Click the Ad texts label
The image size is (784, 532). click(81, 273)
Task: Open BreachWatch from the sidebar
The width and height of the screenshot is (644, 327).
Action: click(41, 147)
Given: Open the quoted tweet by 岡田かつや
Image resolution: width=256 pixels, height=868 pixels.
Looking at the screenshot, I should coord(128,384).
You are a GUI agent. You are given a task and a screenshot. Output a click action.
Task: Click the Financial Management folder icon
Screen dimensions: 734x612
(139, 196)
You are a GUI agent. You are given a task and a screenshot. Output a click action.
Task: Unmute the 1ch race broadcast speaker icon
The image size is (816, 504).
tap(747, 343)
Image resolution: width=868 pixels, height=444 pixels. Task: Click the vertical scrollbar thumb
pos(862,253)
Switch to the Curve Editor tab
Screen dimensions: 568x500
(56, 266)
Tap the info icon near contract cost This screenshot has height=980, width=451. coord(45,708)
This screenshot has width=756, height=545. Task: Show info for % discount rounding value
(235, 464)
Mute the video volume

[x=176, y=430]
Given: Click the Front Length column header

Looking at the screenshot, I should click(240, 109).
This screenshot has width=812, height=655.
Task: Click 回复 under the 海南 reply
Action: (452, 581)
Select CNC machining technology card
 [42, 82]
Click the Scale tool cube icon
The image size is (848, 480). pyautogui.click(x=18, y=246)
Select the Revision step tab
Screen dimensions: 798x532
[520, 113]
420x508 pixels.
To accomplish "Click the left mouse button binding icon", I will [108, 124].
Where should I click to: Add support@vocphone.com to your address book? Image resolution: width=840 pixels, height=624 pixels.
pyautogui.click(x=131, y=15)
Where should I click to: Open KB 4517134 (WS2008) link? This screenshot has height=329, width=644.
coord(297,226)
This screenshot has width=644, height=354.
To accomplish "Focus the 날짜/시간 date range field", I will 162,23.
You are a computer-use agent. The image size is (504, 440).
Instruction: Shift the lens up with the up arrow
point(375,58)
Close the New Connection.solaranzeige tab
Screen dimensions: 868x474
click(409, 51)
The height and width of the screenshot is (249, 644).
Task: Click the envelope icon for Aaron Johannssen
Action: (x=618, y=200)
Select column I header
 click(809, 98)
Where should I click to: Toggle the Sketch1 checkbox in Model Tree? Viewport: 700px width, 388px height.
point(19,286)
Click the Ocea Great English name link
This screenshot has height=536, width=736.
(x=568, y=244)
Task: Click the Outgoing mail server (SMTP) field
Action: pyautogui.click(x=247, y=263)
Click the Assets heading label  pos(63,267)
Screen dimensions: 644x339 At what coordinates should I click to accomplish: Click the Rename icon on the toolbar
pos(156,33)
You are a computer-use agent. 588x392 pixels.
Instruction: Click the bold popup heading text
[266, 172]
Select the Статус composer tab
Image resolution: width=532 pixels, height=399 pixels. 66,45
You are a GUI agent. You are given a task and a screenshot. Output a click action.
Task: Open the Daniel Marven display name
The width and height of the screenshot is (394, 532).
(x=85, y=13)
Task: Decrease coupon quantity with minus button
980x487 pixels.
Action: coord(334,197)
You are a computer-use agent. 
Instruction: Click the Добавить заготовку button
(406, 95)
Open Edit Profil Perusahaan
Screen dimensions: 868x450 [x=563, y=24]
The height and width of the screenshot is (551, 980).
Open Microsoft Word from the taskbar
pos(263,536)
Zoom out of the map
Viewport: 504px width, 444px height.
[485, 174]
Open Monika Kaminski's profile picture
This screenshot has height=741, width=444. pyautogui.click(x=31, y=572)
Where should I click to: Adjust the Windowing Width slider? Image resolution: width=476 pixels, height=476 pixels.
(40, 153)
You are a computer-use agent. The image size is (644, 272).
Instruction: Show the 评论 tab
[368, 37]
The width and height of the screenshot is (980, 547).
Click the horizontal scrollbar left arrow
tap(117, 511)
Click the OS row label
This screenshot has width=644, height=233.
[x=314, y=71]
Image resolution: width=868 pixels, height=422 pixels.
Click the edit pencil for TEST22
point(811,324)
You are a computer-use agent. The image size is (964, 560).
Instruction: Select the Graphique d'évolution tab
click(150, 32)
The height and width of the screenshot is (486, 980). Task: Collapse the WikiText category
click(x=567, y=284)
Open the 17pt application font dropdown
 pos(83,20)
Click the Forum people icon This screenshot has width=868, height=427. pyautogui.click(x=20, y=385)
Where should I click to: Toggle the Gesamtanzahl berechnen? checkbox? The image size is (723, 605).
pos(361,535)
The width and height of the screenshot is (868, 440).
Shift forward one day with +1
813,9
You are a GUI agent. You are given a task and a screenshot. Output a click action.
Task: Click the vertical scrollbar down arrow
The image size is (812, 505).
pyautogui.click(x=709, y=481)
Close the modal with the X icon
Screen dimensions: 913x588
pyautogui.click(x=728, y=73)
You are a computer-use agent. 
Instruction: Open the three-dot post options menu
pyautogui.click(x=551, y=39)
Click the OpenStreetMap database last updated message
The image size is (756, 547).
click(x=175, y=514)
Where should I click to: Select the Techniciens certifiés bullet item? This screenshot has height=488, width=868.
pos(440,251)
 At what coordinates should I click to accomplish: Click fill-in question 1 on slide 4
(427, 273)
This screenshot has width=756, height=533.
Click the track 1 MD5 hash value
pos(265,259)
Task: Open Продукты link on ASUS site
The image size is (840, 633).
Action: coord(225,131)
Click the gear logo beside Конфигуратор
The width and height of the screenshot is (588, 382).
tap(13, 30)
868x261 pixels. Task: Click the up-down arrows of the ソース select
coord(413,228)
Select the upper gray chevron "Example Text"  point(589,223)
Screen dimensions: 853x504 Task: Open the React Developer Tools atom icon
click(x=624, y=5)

□ □ □ □ □ □ □

> **DIRECTIONS FOR THIS TASK**
Without any alteration, the preceding material should be retyped in full.

> **ANSWER SECTION**
Click the Ad texts label
The image size is (784, 532). click(81, 273)
Task: Open BreachWatch from the sidebar
The width and height of the screenshot is (644, 327).
Action: click(41, 147)
Given: Open the quoted tweet by 岡田かつや
Image resolution: width=256 pixels, height=868 pixels.
Looking at the screenshot, I should coord(128,384).
You are a GUI agent. You are given a task and a screenshot. Output a click action.
Task: Click the Financial Management folder icon
Screen dimensions: 734x612
(139, 196)
You are a GUI agent. You are given a task and a screenshot. Output a click action.
Task: Unmute the 1ch race broadcast speaker icon
The image size is (816, 504).
tap(747, 343)
Image resolution: width=868 pixels, height=444 pixels. Task: Click the vertical scrollbar thumb
pos(862,253)
Switch to the Curve Editor tab
Screen dimensions: 568x500
(56, 266)
Tap the info icon near contract cost This screenshot has height=980, width=451. coord(45,708)
This screenshot has width=756, height=545. Task: Show info for % discount rounding value
(235, 464)
Mute the video volume

[x=176, y=430]
Given: Click the Front Length column header

Looking at the screenshot, I should click(240, 109).
This screenshot has width=812, height=655.
Task: Click 回复 under the 海南 reply
Action: (452, 581)
Select CNC machining technology card
 [42, 82]
Click the Scale tool cube icon
The image size is (848, 480). pyautogui.click(x=18, y=246)
Select the Revision step tab
Screen dimensions: 798x532
[520, 113]
420x508 pixels.
To accomplish "Click the left mouse button binding icon", I will [108, 124].
Where should I click to: Add support@vocphone.com to your address book? Image resolution: width=840 pixels, height=624 pixels.
pyautogui.click(x=131, y=15)
Where should I click to: Open KB 4517134 (WS2008) link? This screenshot has height=329, width=644.
coord(297,226)
This screenshot has width=644, height=354.
To accomplish "Focus the 날짜/시간 date range field", I will 162,23.
You are a computer-use agent. The image size is (504, 440).
Instruction: Shift the lens up with the up arrow
point(375,58)
Close the New Connection.solaranzeige tab
Screen dimensions: 868x474
click(409, 51)
The height and width of the screenshot is (249, 644).
Task: Click the envelope icon for Aaron Johannssen
Action: (x=618, y=200)
Select column I header
 click(809, 98)
Where should I click to: Toggle the Sketch1 checkbox in Model Tree? Viewport: 700px width, 388px height.
point(19,286)
Click the Ocea Great English name link
This screenshot has height=536, width=736.
(x=568, y=244)
Task: Click the Outgoing mail server (SMTP) field
Action: pyautogui.click(x=247, y=263)
Click the Assets heading label  pos(63,267)
Screen dimensions: 644x339 At what coordinates should I click to accomplish: Click the Rename icon on the toolbar
pos(156,33)
You are a computer-use agent. 588x392 pixels.
Instruction: Click the bold popup heading text
[266, 172]
Select the Статус composer tab
Image resolution: width=532 pixels, height=399 pixels. 66,45
You are a GUI agent. You are given a task and a screenshot. Output a click action.
Task: Open the Daniel Marven display name
The width and height of the screenshot is (394, 532).
(x=85, y=13)
Task: Decrease coupon quantity with minus button
980x487 pixels.
Action: coord(334,197)
You are a computer-use agent. 
Instruction: Click the Добавить заготовку button
(406, 95)
Open Edit Profil Perusahaan
Screen dimensions: 868x450 [x=563, y=24]
The height and width of the screenshot is (551, 980).
Open Microsoft Word from the taskbar
pos(263,536)
Zoom out of the map
Viewport: 504px width, 444px height.
[485, 174]
Open Monika Kaminski's profile picture
This screenshot has height=741, width=444. pyautogui.click(x=31, y=572)
Where should I click to: Adjust the Windowing Width slider? Image resolution: width=476 pixels, height=476 pixels.
(40, 153)
You are a computer-use agent. The image size is (644, 272).
Instruction: Show the 评论 tab
[368, 37]
The width and height of the screenshot is (980, 547).
Click the horizontal scrollbar left arrow
tap(117, 511)
Click the OS row label
This screenshot has width=644, height=233.
[x=314, y=71]
Image resolution: width=868 pixels, height=422 pixels.
Click the edit pencil for TEST22
point(811,324)
You are a computer-use agent. The image size is (964, 560).
Instruction: Select the Graphique d'évolution tab
click(150, 32)
The height and width of the screenshot is (486, 980). Task: Collapse the WikiText category
click(x=567, y=284)
Open the 17pt application font dropdown
 pos(83,20)
Click the Forum people icon This screenshot has width=868, height=427. pyautogui.click(x=20, y=385)
Where should I click to: Toggle the Gesamtanzahl berechnen? checkbox? The image size is (723, 605).
pos(361,535)
The width and height of the screenshot is (868, 440).
Shift forward one day with +1
813,9
You are a GUI agent. You are given a task and a screenshot. Output a click action.
Task: Click the vertical scrollbar down arrow
The image size is (812, 505).
pyautogui.click(x=709, y=481)
Close the modal with the X icon
Screen dimensions: 913x588
pyautogui.click(x=728, y=73)
You are a computer-use agent. 
Instruction: Open the three-dot post options menu
pyautogui.click(x=551, y=39)
Click the OpenStreetMap database last updated message
The image size is (756, 547).
click(x=175, y=514)
Where should I click to: Select the Techniciens certifiés bullet item? This screenshot has height=488, width=868.
pos(440,251)
 At what coordinates should I click to accomplish: Click fill-in question 1 on slide 4
(427, 273)
This screenshot has width=756, height=533.
Click the track 1 MD5 hash value
pos(265,259)
Task: Open Продукты link on ASUS site
The image size is (840, 633).
Action: coord(225,131)
Click the gear logo beside Конфигуратор
The width and height of the screenshot is (588, 382).
tap(13, 30)
868x261 pixels. Task: Click the up-down arrows of the ソース select
coord(413,228)
Select the upper gray chevron "Example Text"  point(589,223)
Screen dimensions: 853x504 Task: Open the React Developer Tools atom icon
click(x=624, y=5)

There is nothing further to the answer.